I could remember other women from abusive situations taking refuge with the Paysons; it would hardly have been unprecedented for Isaac to help Rebecca and Zion escape Ashmont’s iron rule.

That brought me to the summer of 1990, and whatever events might have led to the fire.

My father got a phone call early that morning. He in turn called Reverend Diggins for some ungodly reason, and told him he was on his way to the church. He left me at the hotel… But for some reason, he never followed through on that meeting with the Reverend.

Then there was my mother, and the story Hammond had given me about her: stacking all the bodies, destroying the evidence, seducing Hammond to ensure his silence. All of this done with the knowledge of Joe Ashmont and Matt Perkins.

I got out of the tub and toweled myself off. The drizzle outside hadn’t gotten any worse, but it hadn’t gotten any better, either.
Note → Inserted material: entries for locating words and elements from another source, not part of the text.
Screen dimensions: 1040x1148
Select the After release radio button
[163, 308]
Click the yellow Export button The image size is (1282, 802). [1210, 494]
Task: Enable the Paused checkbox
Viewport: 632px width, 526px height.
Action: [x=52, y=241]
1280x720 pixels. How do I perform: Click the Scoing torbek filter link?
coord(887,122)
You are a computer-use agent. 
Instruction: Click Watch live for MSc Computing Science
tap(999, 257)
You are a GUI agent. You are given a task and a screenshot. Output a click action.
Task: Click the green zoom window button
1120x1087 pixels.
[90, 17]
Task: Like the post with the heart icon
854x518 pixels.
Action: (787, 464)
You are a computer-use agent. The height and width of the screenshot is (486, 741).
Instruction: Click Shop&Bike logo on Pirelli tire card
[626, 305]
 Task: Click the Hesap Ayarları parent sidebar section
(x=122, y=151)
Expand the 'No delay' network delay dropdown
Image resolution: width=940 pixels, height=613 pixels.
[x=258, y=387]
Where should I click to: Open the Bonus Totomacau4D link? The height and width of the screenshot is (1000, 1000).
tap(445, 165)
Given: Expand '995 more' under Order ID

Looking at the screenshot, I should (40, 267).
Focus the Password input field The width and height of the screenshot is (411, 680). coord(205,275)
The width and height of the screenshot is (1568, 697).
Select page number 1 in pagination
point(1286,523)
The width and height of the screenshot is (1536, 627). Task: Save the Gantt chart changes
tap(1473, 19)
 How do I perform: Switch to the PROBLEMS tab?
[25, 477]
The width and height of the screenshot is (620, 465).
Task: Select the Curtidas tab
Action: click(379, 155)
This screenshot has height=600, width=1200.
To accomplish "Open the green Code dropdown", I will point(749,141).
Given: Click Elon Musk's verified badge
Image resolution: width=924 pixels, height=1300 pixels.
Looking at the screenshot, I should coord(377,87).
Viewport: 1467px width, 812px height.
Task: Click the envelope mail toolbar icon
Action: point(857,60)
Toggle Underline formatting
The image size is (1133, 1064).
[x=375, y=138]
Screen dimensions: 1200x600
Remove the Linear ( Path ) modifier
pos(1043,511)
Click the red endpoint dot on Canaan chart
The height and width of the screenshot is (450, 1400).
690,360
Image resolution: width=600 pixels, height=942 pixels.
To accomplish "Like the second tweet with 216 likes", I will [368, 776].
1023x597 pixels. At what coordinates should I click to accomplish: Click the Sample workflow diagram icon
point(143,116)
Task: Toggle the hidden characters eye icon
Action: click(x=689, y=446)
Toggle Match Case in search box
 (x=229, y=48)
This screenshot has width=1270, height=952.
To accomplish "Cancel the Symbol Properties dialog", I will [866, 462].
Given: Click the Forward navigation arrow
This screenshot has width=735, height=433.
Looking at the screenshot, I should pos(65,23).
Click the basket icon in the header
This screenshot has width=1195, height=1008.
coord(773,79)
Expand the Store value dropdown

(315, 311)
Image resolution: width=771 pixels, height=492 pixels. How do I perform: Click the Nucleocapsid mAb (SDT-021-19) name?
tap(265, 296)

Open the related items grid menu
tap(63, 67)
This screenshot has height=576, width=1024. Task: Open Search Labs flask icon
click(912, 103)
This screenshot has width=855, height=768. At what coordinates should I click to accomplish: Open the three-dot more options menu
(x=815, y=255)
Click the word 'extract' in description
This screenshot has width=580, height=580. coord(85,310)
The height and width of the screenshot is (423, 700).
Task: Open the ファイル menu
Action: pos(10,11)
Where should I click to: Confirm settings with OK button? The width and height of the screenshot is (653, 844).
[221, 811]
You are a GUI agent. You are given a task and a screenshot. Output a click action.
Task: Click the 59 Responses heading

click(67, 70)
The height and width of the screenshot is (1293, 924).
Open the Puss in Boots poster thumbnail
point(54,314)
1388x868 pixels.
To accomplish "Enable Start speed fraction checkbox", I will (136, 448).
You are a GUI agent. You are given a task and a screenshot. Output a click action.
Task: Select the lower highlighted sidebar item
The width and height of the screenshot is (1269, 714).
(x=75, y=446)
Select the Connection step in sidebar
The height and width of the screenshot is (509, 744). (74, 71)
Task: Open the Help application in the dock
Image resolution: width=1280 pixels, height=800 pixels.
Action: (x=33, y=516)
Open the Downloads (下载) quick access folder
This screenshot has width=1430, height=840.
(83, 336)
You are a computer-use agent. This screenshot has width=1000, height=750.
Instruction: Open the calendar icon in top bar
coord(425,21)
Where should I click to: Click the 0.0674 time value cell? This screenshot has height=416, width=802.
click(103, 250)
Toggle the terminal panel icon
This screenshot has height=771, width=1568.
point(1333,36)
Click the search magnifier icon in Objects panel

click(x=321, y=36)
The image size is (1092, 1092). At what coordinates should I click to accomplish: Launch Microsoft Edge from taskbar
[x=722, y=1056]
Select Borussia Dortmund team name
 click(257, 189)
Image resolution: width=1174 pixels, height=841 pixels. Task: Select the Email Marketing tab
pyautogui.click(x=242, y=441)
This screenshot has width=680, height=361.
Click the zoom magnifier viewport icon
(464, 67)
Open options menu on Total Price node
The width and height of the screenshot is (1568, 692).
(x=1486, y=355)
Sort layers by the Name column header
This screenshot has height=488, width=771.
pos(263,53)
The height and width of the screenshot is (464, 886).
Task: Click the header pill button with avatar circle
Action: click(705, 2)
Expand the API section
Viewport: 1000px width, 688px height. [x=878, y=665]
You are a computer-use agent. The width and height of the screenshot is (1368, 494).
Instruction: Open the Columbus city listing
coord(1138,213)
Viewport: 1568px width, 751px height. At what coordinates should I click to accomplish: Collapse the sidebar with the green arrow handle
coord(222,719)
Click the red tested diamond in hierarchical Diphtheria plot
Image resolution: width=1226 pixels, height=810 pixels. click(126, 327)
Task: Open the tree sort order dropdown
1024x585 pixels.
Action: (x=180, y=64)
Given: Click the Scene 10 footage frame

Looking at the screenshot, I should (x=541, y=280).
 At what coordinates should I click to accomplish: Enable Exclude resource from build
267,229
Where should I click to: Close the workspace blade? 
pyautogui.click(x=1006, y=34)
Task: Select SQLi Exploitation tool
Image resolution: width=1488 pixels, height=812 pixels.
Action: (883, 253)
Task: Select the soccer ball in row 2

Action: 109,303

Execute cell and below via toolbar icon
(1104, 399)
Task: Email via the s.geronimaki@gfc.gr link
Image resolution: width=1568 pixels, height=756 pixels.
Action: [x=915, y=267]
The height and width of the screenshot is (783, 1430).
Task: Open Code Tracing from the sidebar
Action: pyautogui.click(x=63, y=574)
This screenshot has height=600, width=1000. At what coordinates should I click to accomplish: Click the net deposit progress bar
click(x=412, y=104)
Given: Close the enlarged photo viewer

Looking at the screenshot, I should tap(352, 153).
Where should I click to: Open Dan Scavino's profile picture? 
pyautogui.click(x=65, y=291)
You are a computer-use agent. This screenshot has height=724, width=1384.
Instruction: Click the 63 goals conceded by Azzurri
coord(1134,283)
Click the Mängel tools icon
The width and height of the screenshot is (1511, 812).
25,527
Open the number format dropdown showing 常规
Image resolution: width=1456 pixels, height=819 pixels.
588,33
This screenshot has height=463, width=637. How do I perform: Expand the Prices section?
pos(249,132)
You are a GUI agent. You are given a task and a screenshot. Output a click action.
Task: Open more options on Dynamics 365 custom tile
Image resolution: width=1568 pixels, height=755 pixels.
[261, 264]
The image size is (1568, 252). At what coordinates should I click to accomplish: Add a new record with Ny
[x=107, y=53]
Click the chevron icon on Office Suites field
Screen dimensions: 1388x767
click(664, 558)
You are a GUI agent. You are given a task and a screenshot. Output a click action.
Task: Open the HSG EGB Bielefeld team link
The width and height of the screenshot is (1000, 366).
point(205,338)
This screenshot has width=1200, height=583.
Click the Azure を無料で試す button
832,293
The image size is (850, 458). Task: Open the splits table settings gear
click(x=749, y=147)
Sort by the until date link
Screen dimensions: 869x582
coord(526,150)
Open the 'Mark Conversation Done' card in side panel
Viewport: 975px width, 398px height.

The sky was boiled gray outside my bedroom window, heavy clouds hanging low overhead. It felt much later than early evening.

The Reverend’s words were bothering me:
If I didn’t know better, I would say you didn’t actually want to learn the truth at all.

I could concede that that may have been true at one time. Hell, most of my teen years I’d been terrified of what my father might have been doing while he wasn’t with me the morning of the fire. Even then, I’d known that whether or not my father actually started the fire, he clearly knew more than he was saying. The question was, how much more? Maybe I hadn’t wanted the truth then, but I didn’t want to live this way anymore—plagued by guilt over what my father may or may not have done, the lies that he told and the lives that were lost. I wanted the truth.

“So, why haven’t I called my mother?” I asked Einstein.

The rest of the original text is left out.